Media­part, 27 mars, la Lettre poli­tique. A propos de Sainte Soline

Sainte-Soline : du « main­tien de l’ordre » à la provo­ca­tion du chaos
Par Mathieu Dejean
4 000 grenades lancées en moins de deux heures, 500 personnes bles­sées – dont de nombreuses grave­ment – parmi celles qui mani­fes­taient, des secours entra­vés par les forces de l’ordre, le pronos­tic vital d’un jeune homme enga­gé… C’est un défer­le­ment de violence qui s’est abattu contre les 30 000 indi­vi­dus venus protes­ter à Sainte-Soline (Deux-Sèvres) contre le chan­tier de construc­tion d’une gigan­tesque réserve d’eau privée.

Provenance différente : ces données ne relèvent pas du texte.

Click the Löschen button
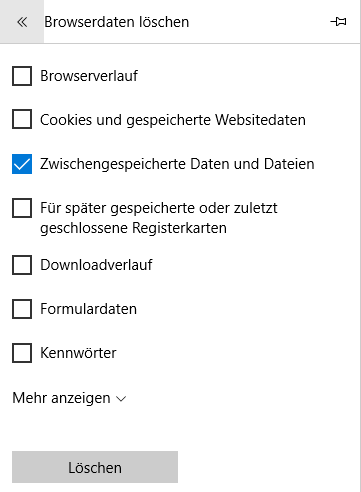 click(x=95, y=467)
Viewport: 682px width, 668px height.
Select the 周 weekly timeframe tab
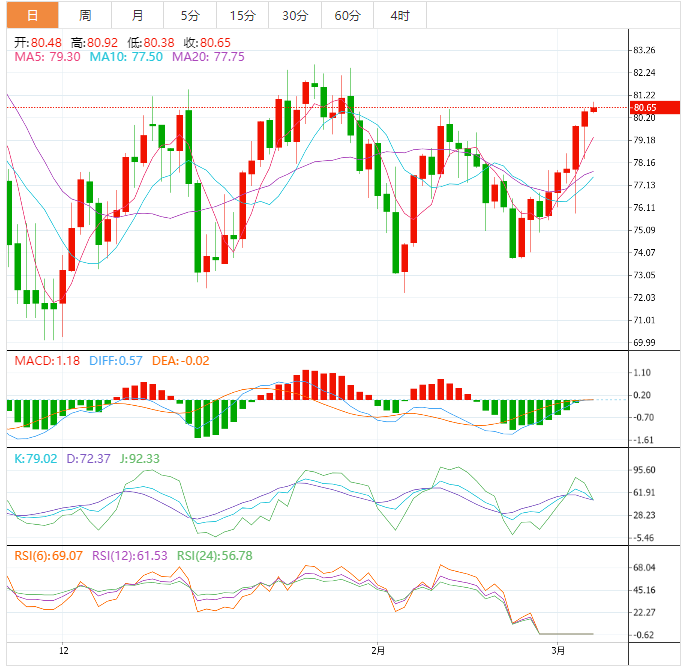pos(85,15)
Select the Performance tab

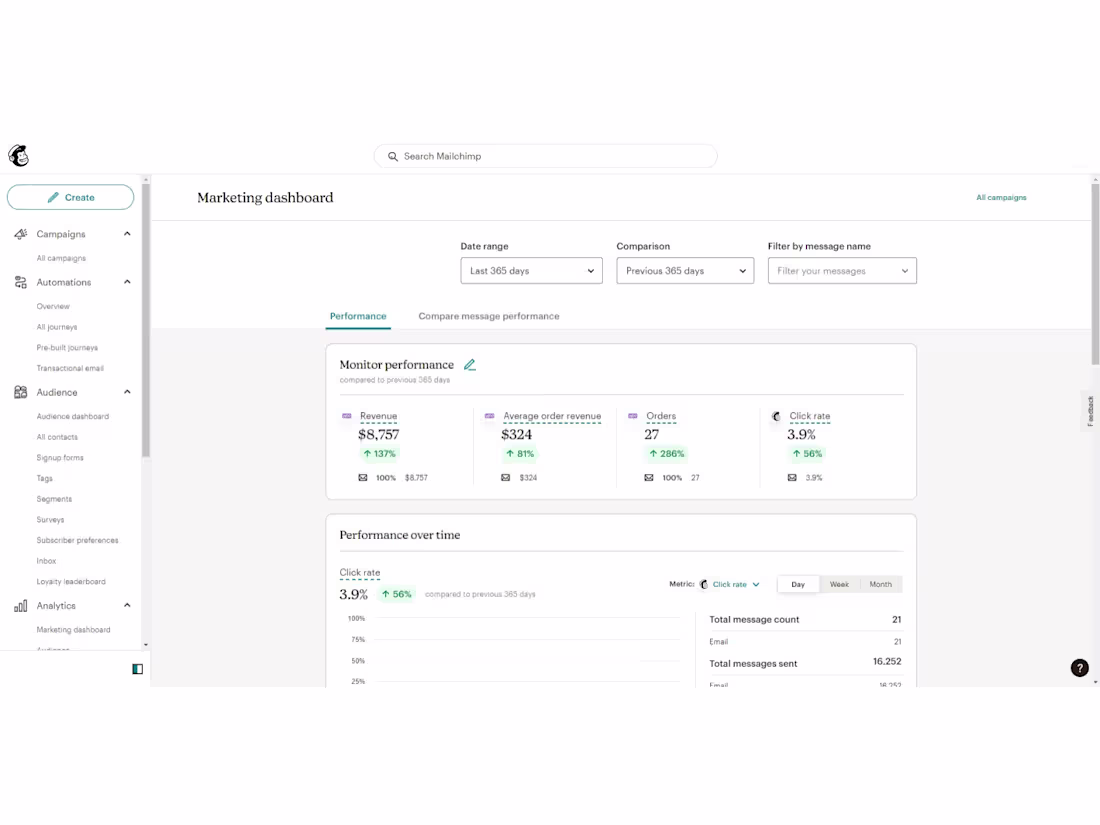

Il en dit long sur la dérive du gouver­ne­ment, dont la poli­tique a défi­ni­ti­ve­ment glissé du « main­tien de l’ordre » à la provo­ca­tion du chaos. Comment quali­fier autre­ment « l’usage immo­déré et indis­cri­miné de la force » (dixit la Ligue des droits de l’homme) déployé par les 3 200 poli­ciers et gendarmes mobi­li­sés sur place, avec le renfort d’hé­li­co­ptères, de camions mili­taires, d’un engin lanceur d’eau, de moto-cross et de quads ?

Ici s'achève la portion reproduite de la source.